**Required work:** Copy out every line of the data exactly.

**Given data:**
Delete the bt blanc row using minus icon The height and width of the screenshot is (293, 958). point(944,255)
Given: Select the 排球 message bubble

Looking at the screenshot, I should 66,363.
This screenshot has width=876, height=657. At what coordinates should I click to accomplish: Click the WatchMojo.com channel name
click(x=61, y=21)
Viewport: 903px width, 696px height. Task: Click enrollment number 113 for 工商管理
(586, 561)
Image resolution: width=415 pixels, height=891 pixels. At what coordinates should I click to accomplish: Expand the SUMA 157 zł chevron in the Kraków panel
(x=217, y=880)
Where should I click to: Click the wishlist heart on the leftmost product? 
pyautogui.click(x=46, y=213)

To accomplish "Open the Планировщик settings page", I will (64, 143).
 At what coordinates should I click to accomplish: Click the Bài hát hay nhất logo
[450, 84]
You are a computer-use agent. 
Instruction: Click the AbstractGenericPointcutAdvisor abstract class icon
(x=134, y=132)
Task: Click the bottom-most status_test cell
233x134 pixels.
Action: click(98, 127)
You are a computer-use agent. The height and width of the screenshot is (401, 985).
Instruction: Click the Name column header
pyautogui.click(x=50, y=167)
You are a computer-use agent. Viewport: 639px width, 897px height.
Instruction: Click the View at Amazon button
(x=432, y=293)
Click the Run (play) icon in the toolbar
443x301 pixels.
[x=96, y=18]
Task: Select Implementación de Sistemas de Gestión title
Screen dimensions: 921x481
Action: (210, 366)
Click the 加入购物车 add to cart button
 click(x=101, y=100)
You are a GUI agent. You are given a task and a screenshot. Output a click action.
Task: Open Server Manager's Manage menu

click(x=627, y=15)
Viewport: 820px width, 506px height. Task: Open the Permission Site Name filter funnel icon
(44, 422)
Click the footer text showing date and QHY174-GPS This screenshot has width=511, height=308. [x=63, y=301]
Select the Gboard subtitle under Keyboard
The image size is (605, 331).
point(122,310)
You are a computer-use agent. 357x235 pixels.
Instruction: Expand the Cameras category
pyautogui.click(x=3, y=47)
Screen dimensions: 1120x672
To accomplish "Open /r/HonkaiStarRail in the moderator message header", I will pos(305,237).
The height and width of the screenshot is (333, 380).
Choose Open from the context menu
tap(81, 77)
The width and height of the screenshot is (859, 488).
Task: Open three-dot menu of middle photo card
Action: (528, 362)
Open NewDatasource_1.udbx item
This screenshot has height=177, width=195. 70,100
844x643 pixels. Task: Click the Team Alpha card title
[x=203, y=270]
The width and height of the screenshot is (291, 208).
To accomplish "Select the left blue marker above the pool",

**Answer to the exercise:**
Delete the bt blanc row using minus icon The height and width of the screenshot is (293, 958). point(944,255)
Given: Select the 排球 message bubble

Looking at the screenshot, I should 66,363.
This screenshot has width=876, height=657. At what coordinates should I click to accomplish: Click the WatchMojo.com channel name
click(x=61, y=21)
Viewport: 903px width, 696px height. Task: Click enrollment number 113 for 工商管理
(586, 561)
Image resolution: width=415 pixels, height=891 pixels. At what coordinates should I click to accomplish: Expand the SUMA 157 zł chevron in the Kraków panel
(x=217, y=880)
Where should I click to: Click the wishlist heart on the leftmost product? 
pyautogui.click(x=46, y=213)

To accomplish "Open the Планировщик settings page", I will (64, 143).
 At what coordinates should I click to accomplish: Click the Bài hát hay nhất logo
[450, 84]
You are a computer-use agent. 
Instruction: Click the AbstractGenericPointcutAdvisor abstract class icon
(x=134, y=132)
Task: Click the bottom-most status_test cell
233x134 pixels.
Action: click(98, 127)
You are a computer-use agent. The height and width of the screenshot is (401, 985).
Instruction: Click the Name column header
pyautogui.click(x=50, y=167)
You are a computer-use agent. Viewport: 639px width, 897px height.
Instruction: Click the View at Amazon button
(x=432, y=293)
Click the Run (play) icon in the toolbar
443x301 pixels.
[x=96, y=18]
Task: Select Implementación de Sistemas de Gestión title
Screen dimensions: 921x481
Action: (210, 366)
Click the 加入购物车 add to cart button
 click(x=101, y=100)
You are a GUI agent. You are given a task and a screenshot. Output a click action.
Task: Open Server Manager's Manage menu

click(x=627, y=15)
Viewport: 820px width, 506px height. Task: Open the Permission Site Name filter funnel icon
(44, 422)
Click the footer text showing date and QHY174-GPS This screenshot has width=511, height=308. [x=63, y=301]
Select the Gboard subtitle under Keyboard
The image size is (605, 331).
point(122,310)
You are a computer-use agent. 357x235 pixels.
Instruction: Expand the Cameras category
pyautogui.click(x=3, y=47)
Screen dimensions: 1120x672
To accomplish "Open /r/HonkaiStarRail in the moderator message header", I will pos(305,237).
The height and width of the screenshot is (333, 380).
Choose Open from the context menu
tap(81, 77)
The width and height of the screenshot is (859, 488).
Task: Open three-dot menu of middle photo card
Action: (528, 362)
Open NewDatasource_1.udbx item
This screenshot has height=177, width=195. 70,100
844x643 pixels. Task: Click the Team Alpha card title
[x=203, y=270]
The width and height of the screenshot is (291, 208).
To accomplish "Select the left blue marker above the pool",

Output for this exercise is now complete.